** STORED DATA follows **

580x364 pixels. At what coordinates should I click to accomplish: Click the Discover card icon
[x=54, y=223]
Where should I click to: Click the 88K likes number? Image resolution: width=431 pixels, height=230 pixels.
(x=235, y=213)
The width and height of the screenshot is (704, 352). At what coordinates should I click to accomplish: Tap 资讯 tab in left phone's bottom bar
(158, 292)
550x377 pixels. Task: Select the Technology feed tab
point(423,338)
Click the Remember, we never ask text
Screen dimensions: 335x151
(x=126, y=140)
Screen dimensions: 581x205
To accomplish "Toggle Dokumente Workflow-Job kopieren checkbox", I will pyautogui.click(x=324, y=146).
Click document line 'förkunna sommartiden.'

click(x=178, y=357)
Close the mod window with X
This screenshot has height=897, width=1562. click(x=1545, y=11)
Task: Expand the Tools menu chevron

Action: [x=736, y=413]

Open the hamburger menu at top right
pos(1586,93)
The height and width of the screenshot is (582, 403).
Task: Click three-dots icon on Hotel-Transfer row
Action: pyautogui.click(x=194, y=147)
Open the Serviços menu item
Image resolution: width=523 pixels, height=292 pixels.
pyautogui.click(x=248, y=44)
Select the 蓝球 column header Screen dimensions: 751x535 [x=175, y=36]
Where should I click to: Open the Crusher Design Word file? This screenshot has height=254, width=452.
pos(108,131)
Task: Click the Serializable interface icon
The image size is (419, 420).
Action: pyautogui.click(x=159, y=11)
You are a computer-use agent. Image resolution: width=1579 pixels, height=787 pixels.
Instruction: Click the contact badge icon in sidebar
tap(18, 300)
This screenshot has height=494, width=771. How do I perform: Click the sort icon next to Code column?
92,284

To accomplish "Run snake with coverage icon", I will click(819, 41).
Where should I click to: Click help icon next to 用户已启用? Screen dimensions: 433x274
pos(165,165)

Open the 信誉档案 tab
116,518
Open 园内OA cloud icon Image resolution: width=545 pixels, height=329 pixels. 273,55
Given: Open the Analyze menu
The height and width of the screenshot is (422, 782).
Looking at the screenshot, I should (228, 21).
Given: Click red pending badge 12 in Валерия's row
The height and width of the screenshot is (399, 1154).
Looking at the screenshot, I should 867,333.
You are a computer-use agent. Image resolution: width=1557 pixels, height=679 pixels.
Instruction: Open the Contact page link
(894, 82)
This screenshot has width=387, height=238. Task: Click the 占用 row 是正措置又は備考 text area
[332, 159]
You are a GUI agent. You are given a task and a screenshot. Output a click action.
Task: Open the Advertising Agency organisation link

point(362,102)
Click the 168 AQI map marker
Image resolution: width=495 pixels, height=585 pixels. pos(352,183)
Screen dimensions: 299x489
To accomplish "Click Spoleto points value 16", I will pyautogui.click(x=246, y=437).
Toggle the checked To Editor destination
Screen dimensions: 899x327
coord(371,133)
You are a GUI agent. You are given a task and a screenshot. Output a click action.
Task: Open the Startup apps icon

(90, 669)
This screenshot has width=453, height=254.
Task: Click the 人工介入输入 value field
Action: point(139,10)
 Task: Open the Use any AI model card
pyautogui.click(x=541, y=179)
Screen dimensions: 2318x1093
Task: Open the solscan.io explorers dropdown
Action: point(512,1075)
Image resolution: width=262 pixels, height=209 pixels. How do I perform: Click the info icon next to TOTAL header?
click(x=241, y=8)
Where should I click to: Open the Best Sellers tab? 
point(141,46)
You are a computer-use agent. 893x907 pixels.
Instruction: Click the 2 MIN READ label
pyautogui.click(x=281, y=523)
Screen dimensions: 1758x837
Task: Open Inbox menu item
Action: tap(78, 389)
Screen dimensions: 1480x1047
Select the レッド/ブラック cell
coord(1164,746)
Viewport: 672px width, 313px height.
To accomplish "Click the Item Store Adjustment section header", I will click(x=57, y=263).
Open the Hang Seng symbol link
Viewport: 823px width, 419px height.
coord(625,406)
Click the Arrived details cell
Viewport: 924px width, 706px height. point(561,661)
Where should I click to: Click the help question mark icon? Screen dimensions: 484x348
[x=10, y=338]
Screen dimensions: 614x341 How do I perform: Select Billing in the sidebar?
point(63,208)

** End of STORED DATA **

_YOUR ASSIGNMENT_
Each record must be output exactly, with none omitted.

_EXERCISE OUTPUT_
580x364 pixels. At what coordinates should I click to accomplish: Click the Discover card icon
[x=54, y=223]
Where should I click to: Click the 88K likes number? Image resolution: width=431 pixels, height=230 pixels.
(x=235, y=213)
The width and height of the screenshot is (704, 352). At what coordinates should I click to accomplish: Tap 资讯 tab in left phone's bottom bar
(158, 292)
550x377 pixels. Task: Select the Technology feed tab
point(423,338)
Click the Remember, we never ask text
Screen dimensions: 335x151
(x=126, y=140)
Screen dimensions: 581x205
To accomplish "Toggle Dokumente Workflow-Job kopieren checkbox", I will pyautogui.click(x=324, y=146).
Click document line 'förkunna sommartiden.'

click(x=178, y=357)
Close the mod window with X
This screenshot has height=897, width=1562. click(x=1545, y=11)
Task: Expand the Tools menu chevron

Action: [x=736, y=413]

Open the hamburger menu at top right
pos(1586,93)
The height and width of the screenshot is (582, 403).
Task: Click three-dots icon on Hotel-Transfer row
Action: pyautogui.click(x=194, y=147)
Open the Serviços menu item
Image resolution: width=523 pixels, height=292 pixels.
pyautogui.click(x=248, y=44)
Select the 蓝球 column header Screen dimensions: 751x535 [x=175, y=36]
Where should I click to: Open the Crusher Design Word file? This screenshot has height=254, width=452.
pos(108,131)
Task: Click the Serializable interface icon
The image size is (419, 420).
Action: pyautogui.click(x=159, y=11)
You are a computer-use agent. Image resolution: width=1579 pixels, height=787 pixels.
Instruction: Click the contact badge icon in sidebar
tap(18, 300)
This screenshot has height=494, width=771. How do I perform: Click the sort icon next to Code column?
92,284

To accomplish "Run snake with coverage icon", I will click(819, 41).
Where should I click to: Click help icon next to 用户已启用? Screen dimensions: 433x274
pos(165,165)

Open the 信誉档案 tab
116,518
Open 园内OA cloud icon Image resolution: width=545 pixels, height=329 pixels. 273,55
Given: Open the Analyze menu
The height and width of the screenshot is (422, 782).
Looking at the screenshot, I should (228, 21).
Given: Click red pending badge 12 in Валерия's row
The height and width of the screenshot is (399, 1154).
Looking at the screenshot, I should 867,333.
You are a computer-use agent. Image resolution: width=1557 pixels, height=679 pixels.
Instruction: Open the Contact page link
(894, 82)
This screenshot has width=387, height=238. Task: Click the 占用 row 是正措置又は備考 text area
[332, 159]
You are a GUI agent. You are given a task and a screenshot. Output a click action.
Task: Open the Advertising Agency organisation link

point(362,102)
Click the 168 AQI map marker
Image resolution: width=495 pixels, height=585 pixels. pos(352,183)
Screen dimensions: 299x489
To accomplish "Click Spoleto points value 16", I will pyautogui.click(x=246, y=437).
Toggle the checked To Editor destination
Screen dimensions: 899x327
coord(371,133)
You are a GUI agent. You are given a task and a screenshot. Output a click action.
Task: Open the Startup apps icon

(90, 669)
This screenshot has width=453, height=254.
Task: Click the 人工介入输入 value field
Action: point(139,10)
 Task: Open the Use any AI model card
pyautogui.click(x=541, y=179)
Screen dimensions: 2318x1093
Task: Open the solscan.io explorers dropdown
Action: point(512,1075)
Image resolution: width=262 pixels, height=209 pixels. How do I perform: Click the info icon next to TOTAL header?
click(x=241, y=8)
Where should I click to: Open the Best Sellers tab? 
point(141,46)
You are a computer-use agent. 893x907 pixels.
Instruction: Click the 2 MIN READ label
pyautogui.click(x=281, y=523)
Screen dimensions: 1758x837
Task: Open Inbox menu item
Action: tap(78, 389)
Screen dimensions: 1480x1047
Select the レッド/ブラック cell
coord(1164,746)
Viewport: 672px width, 313px height.
To accomplish "Click the Item Store Adjustment section header", I will click(x=57, y=263).
Open the Hang Seng symbol link
Viewport: 823px width, 419px height.
coord(625,406)
Click the Arrived details cell
Viewport: 924px width, 706px height. point(561,661)
Where should I click to: Click the help question mark icon? Screen dimensions: 484x348
[x=10, y=338]
Screen dimensions: 614x341 How do I perform: Select Billing in the sidebar?
point(63,208)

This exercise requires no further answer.